Regardless of whether I am working with students with limited exposure and experience or clients with extensive exposure and experience, I often find myself coaching them through struggles they are facing while working within a team. We all have some version of a team-based project horror story, but the storyline often sounds something like this: A team assembles with the best of intentions, agrees on a goal that brings them together, goes their separate ways to complete work, reassembles later only to discover that very little has been accomplished since the last time they met, all the while the clock keeps ticking. This is usually followed by a sense of team panic, a reevaluation of the team’s functioning strategy and a flurry of activity until the project concludes. Sound familiar?
The Gersack Equilibrium Model states that this is the normal maturation process for teams and looks something like this:
I interpret the inactivity, frustration and panic associated with this maturation model to be highly wasteful, unnecessary and non-value added to the team’s output. Perhaps we would look forward to team-based projects more if we could flip the model so that it looks more like this:
The High Agreement Connection
If you want to flip the model, begin by prioritizing the principle of high agreement of both what and how to kick off your next team-based project.
Unfamiliar with the principle? I’ll give you a quick crash course. In the world of lean, high agreement is king when it comes to improving processes and producing sustainable change. This principle recognizes that having a common goal, just isn’t enough to get you over the finish line. It’s easy to sit people around a conference table and agree to the ‘what’. ‘We need to lower costs’, ‘increase profits’, ‘improve customer satisfaction scores’. It’s hard to argue with any of those goals. It becomes much more challenging to get alignment on how people sitting around the conference table are going to work independently and utilize their individual skills to accomplish the goal. High agreement means that we value a common way of completing work more than we value our own individual preference for the completion of work.

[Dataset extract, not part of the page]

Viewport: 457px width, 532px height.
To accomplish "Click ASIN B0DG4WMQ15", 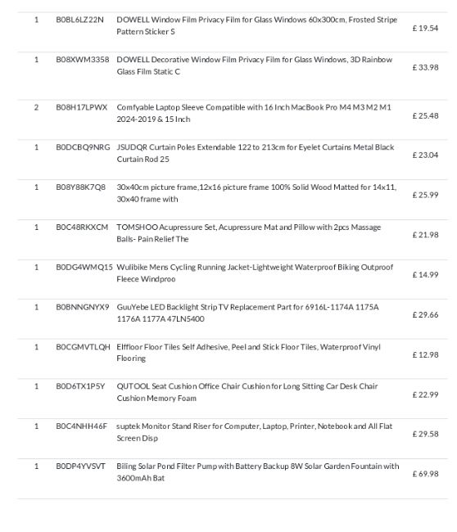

High agreement is present all around us. Since March Madness is fast approaching, I’ll start there. Every coach shares the same goal….to win the game. But sending your players out onto the court with the guidance of ‘win the game’ and ‘score more points’, just isn’t going to be enough to align players who all have different responsibilities on the court. The coach directly observes the opposing team during the game to identify the team’s strengths and take advantage of their weaknesses and uses that information to align the players’ skills on the next game strategy using a playbook during timeouts and half time.
Let’s move to another example that you’ve experienced if you’re unlucky like me. You are making dinner and discover that you have everything you need for spaghetti except the spaghetti sauce…. a problem that needs a quick resolution if you have hungry boys like mine. How do you get in and out of the store quickly? You rely on clear signage in every aisle so that you can quickly locate the correct aisle and can avoid wandering aimlessly down every single aisle to locate one item.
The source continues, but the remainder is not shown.